------ Exercise data ------

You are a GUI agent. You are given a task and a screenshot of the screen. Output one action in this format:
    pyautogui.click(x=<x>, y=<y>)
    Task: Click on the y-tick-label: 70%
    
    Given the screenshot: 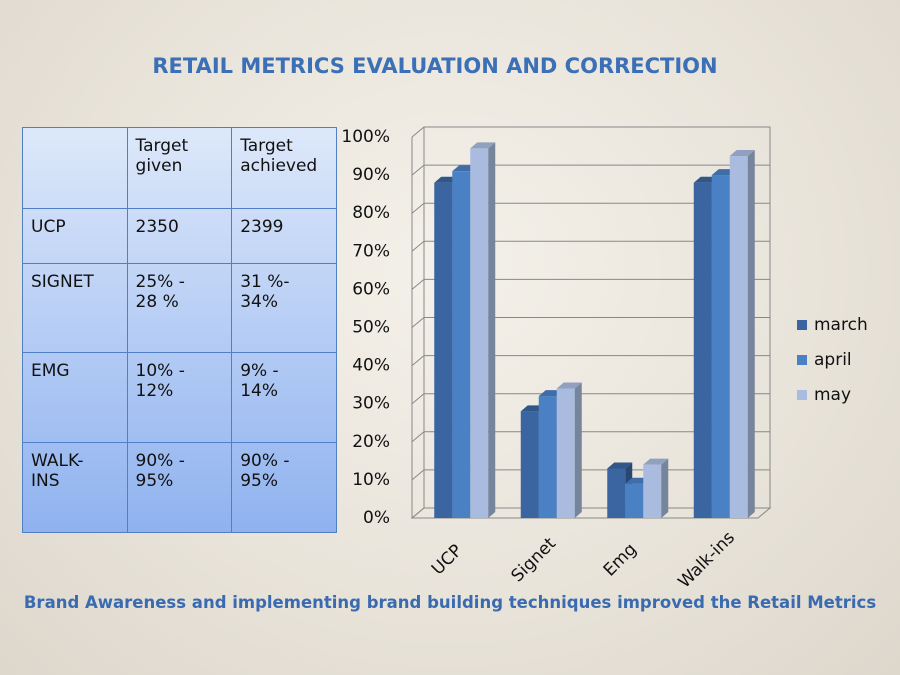 What is the action you would take?
    pyautogui.click(x=371, y=251)
    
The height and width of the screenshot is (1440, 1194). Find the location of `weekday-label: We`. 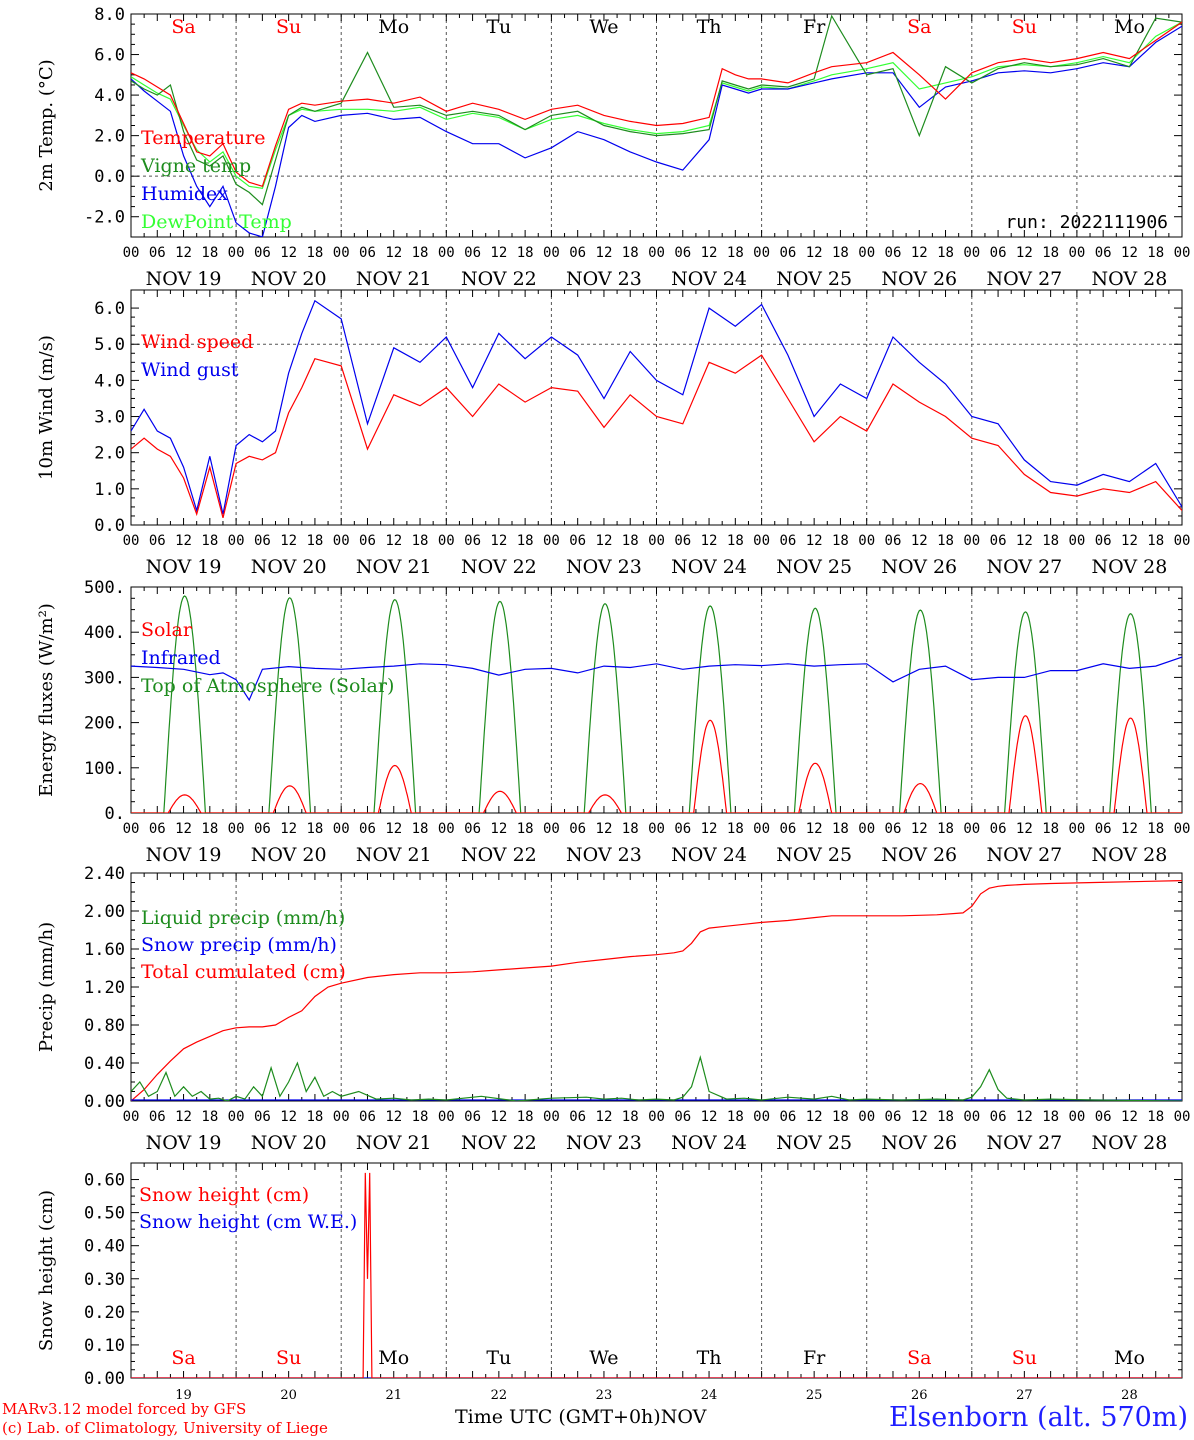

weekday-label: We is located at coordinates (604, 27).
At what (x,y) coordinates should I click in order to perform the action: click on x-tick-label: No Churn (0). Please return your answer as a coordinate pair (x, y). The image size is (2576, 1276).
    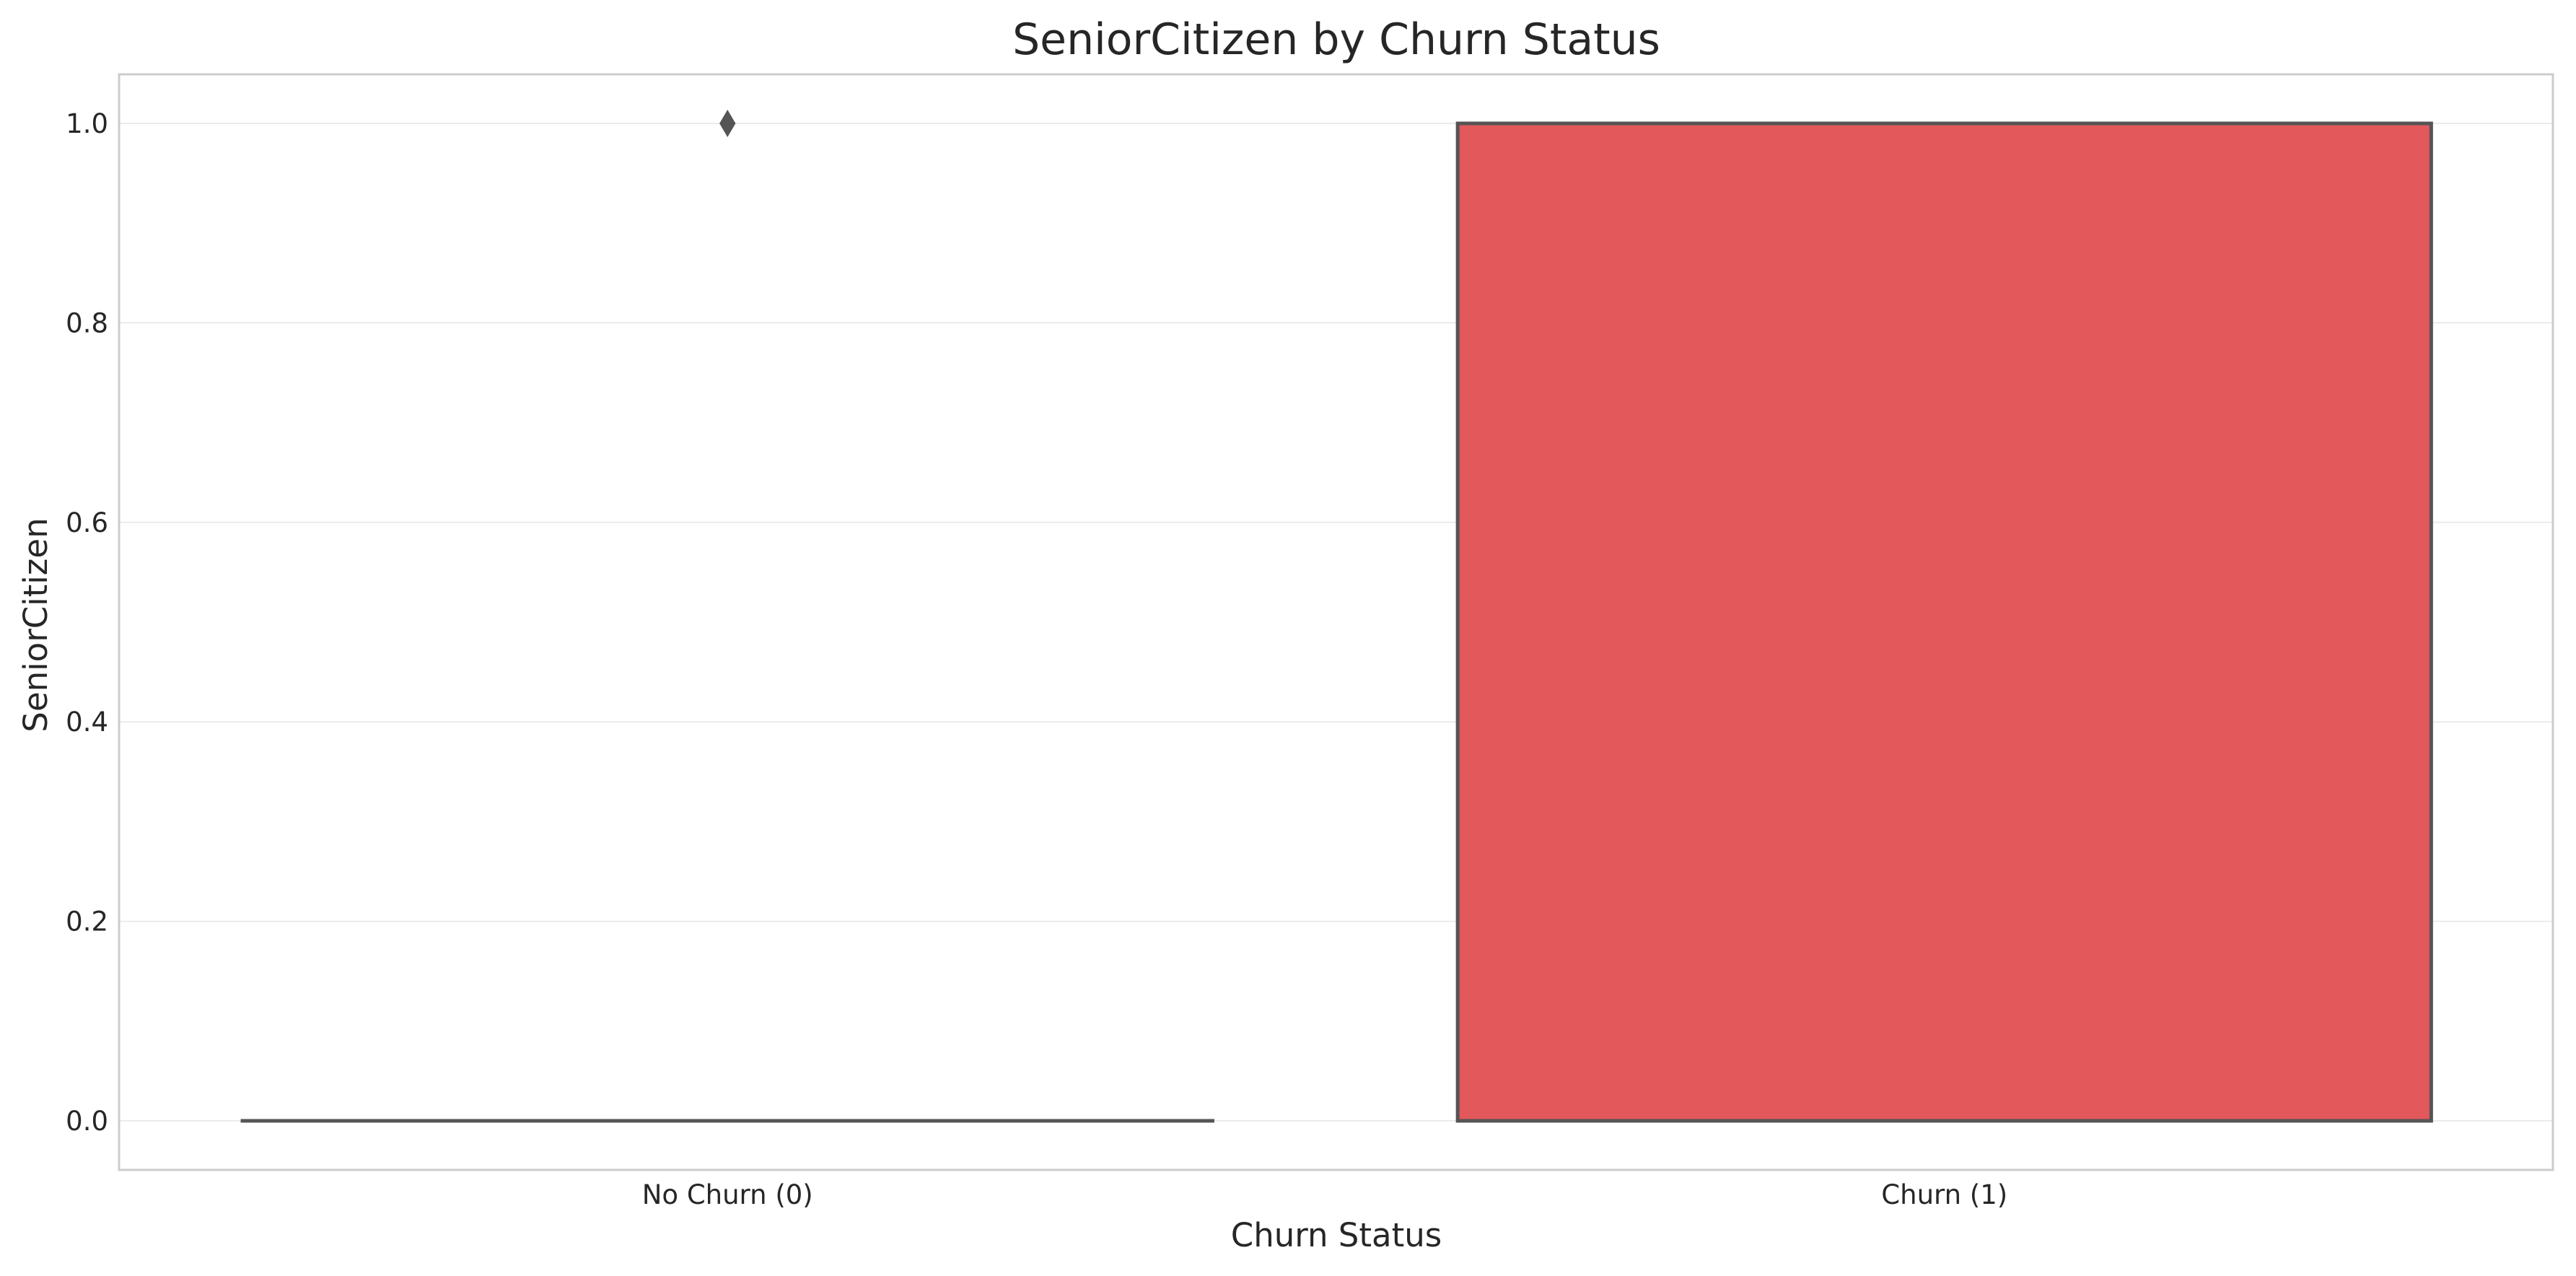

------

• [Your instructions]
Please reproduce the rows verbatim, from the line that contains "The height and" through the end of the rows, including both ends, and leave the pictures out of your reply.

• [Completed exercise]
The height and width of the screenshot is (1440, 1194). Find the location of `weekday-label: We`. 

weekday-label: We is located at coordinates (604, 27).
At what (x,y) coordinates should I click in order to perform the action: click on x-tick-label: No Churn (0). Please return your answer as a coordinate pair (x, y). The image size is (2576, 1276).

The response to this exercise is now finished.